Thursday, December 4, 2008

Diabetes About

Diabetes is the third leading killer in the United States. It is mainly a disease of the middle-aged and old, but it can also strike young adults, teenagers, and children. The earliest diabetes cases ever recorded appeared in a sister and brother. The girl first became diabetic at the age of four months, and later her baby brother was diagnosed with diabetes at nine days old. Diabetes kills thousands directly. But is is also responsible for the deaths of many more who seem to die of heart disease or some other cause.

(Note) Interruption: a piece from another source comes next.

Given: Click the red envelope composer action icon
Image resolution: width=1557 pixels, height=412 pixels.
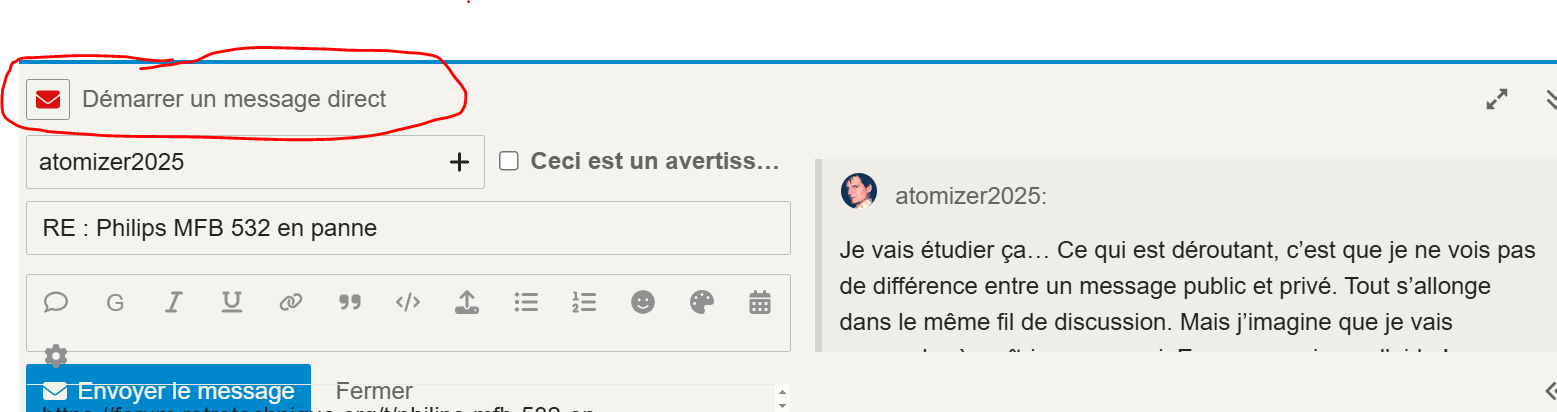Looking at the screenshot, I should coord(48,99).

Diabetics may suffer from many serious complications. High blood pressure, kidney failure, blindness, nerve damage, and an inability to fight off infections bring misery to many diabetics and may shorten their lives. Altogether, diabetes and its complications account for about three hundred thousand deaths in the United States each year. About five million Americans are known to suffer from this disease, and medical specialists suspect that as many as five million more may have diabetes without knowing it. More than six hundred thousand new cases are diagnosed each year. The National Commission on Diabetes, which reported to congress in 1999, said that the disease costs the nation five and a half billion dollars each year in the expenses of caring for diabetics, and in their lost earnings.

Tuesday, December 2, 2008

Diabetes is not your fault

Diabetes is not your fault

You’ve just been diagnosed with type 2 diabetes. If you’re like most people, you’re probably in a state of shock. When you got diagnosed with diabetes. Your doctor probably told you a lot of things about diabetes diets and drugs and insulin and glucose and carbohydrates and blood tests and avoiding this and doing that, and you probably came out of the office with your head spinning because of what the doctor said about your diabetes.

Don’t worry, you’re not alone. Most people feel that way when they get news like this about diabetes. If no one in your family ever had diabetes, and especially if you’re thin and thought diabetes only happened to fat people, you’re probably especially puzzeled. What did I do wrong? Whey is this happening to me?

Sometimes a diagnosis comes like a thunderbolt on a sunny day. It can be had to hear this when it comes. Or maybe you were expecting a diagnosis someday. You’ve got relatives with diabetes: your grandmother had diabetes and died from gangrene in her foot. Your father got it when he was 65 and died from a heart attack a few years later. If you’re also over weigh, maybe you figured someday you’d get diabetes yourself. But you probably figured someday would be far in the future, when you sere old. Not today. Not now. I’m not ready yet. Whether you expected it or not, diabetes diagnosis is a shock.

Monday, December 1, 2008

My Story of Diabetes

There are a number of myths surrounding diet and diabetes, and much of what is still considered sensible nutritional diabetic advice for diabetes can over the long run be fatal. I know, because it almost cost me my life. I developed diabetes in 1991 at a very young age and for more than two decades I was an ordinary diabetic, dutifully following doctor’s orders and leading the most normal life I could, given the limitations of my diabetic disease.

Over the years, the complications from my diabetes became worse and worse, and like may diabetics in similar circumstances, I faced a very early death. I was still alive, but the quality of my life wasn’t particularly good. I have what is known as type 1 diabetes or insulin dependent, diabetes, which usually begins in childhood (it’s also called juvenile-onset diabetes). Type 1 diabetes must take daily insulin injections just to stay alive.

Years ago in the dark ages of diabetes treatment, most had to sterilize needles and glass syringes by boiling them every day, and use a test tube to test the urine for sugar. Many of the tools the diabetic can take for granted today were scarcely dreamed of back then-there was no such thing as a rapid, finger-stick blood sugar-measuring device, nor disposable insulin syringes. Still, even today parents of Type 1 diabetics have to live with the same fear my parents lived with. For any parent of a type 1 diabetic, this is a real and constant possibility.